* Entries drawn from a collection
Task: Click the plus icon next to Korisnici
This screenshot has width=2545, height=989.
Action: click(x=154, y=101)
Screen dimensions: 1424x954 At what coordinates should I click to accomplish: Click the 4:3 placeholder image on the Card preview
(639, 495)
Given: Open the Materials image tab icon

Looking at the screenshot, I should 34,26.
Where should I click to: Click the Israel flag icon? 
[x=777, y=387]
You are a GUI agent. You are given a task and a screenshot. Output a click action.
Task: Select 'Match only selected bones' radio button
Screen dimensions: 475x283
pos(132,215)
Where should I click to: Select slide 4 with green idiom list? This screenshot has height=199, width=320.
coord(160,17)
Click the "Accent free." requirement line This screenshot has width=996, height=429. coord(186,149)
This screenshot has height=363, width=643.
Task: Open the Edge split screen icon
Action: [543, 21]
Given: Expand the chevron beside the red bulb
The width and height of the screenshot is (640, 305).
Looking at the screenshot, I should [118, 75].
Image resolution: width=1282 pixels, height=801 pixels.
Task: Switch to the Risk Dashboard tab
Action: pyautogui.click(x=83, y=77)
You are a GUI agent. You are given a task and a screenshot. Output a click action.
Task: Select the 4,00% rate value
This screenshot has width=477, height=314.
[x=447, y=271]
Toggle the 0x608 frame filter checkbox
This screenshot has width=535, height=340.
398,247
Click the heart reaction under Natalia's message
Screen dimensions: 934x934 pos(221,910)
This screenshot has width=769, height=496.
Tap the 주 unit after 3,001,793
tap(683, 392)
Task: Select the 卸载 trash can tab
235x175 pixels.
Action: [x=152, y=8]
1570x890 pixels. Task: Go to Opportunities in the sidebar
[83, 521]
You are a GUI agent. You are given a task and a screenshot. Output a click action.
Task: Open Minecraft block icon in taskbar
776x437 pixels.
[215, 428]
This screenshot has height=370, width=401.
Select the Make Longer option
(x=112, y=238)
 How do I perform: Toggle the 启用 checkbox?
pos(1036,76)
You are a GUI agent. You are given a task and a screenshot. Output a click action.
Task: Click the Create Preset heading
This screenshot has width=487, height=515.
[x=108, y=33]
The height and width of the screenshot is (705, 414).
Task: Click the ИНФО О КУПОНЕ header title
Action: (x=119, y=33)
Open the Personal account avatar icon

* Written problem
Return every line of the material above, character for character, without changing anything.

* Reply
Task: Click the plus icon next to Korisnici
This screenshot has width=2545, height=989.
Action: click(x=154, y=101)
Screen dimensions: 1424x954 At what coordinates should I click to accomplish: Click the 4:3 placeholder image on the Card preview
(639, 495)
Given: Open the Materials image tab icon

Looking at the screenshot, I should 34,26.
Where should I click to: Click the Israel flag icon? 
[x=777, y=387]
You are a GUI agent. You are given a task and a screenshot. Output a click action.
Task: Select 'Match only selected bones' radio button
Screen dimensions: 475x283
pos(132,215)
Where should I click to: Select slide 4 with green idiom list? This screenshot has height=199, width=320.
coord(160,17)
Click the "Accent free." requirement line This screenshot has width=996, height=429. coord(186,149)
This screenshot has height=363, width=643.
Task: Open the Edge split screen icon
Action: [543, 21]
Given: Expand the chevron beside the red bulb
The width and height of the screenshot is (640, 305).
Looking at the screenshot, I should [118, 75].
Image resolution: width=1282 pixels, height=801 pixels.
Task: Switch to the Risk Dashboard tab
Action: pyautogui.click(x=83, y=77)
You are a GUI agent. You are given a task and a screenshot. Output a click action.
Task: Select the 4,00% rate value
This screenshot has width=477, height=314.
[x=447, y=271]
Toggle the 0x608 frame filter checkbox
This screenshot has width=535, height=340.
398,247
Click the heart reaction under Natalia's message
Screen dimensions: 934x934 pos(221,910)
This screenshot has width=769, height=496.
Tap the 주 unit after 3,001,793
tap(683, 392)
Task: Select the 卸载 trash can tab
235x175 pixels.
Action: [x=152, y=8]
1570x890 pixels. Task: Go to Opportunities in the sidebar
[83, 521]
You are a GUI agent. You are given a task and a screenshot. Output a click action.
Task: Open Minecraft block icon in taskbar
776x437 pixels.
[215, 428]
This screenshot has height=370, width=401.
Select the Make Longer option
(x=112, y=238)
 How do I perform: Toggle the 启用 checkbox?
pos(1036,76)
You are a GUI agent. You are given a task and a screenshot. Output a click action.
Task: Click the Create Preset heading
This screenshot has width=487, height=515.
[x=108, y=33]
The height and width of the screenshot is (705, 414).
Task: Click the ИНФО О КУПОНЕ header title
Action: (x=119, y=33)
Open the Personal account avatar icon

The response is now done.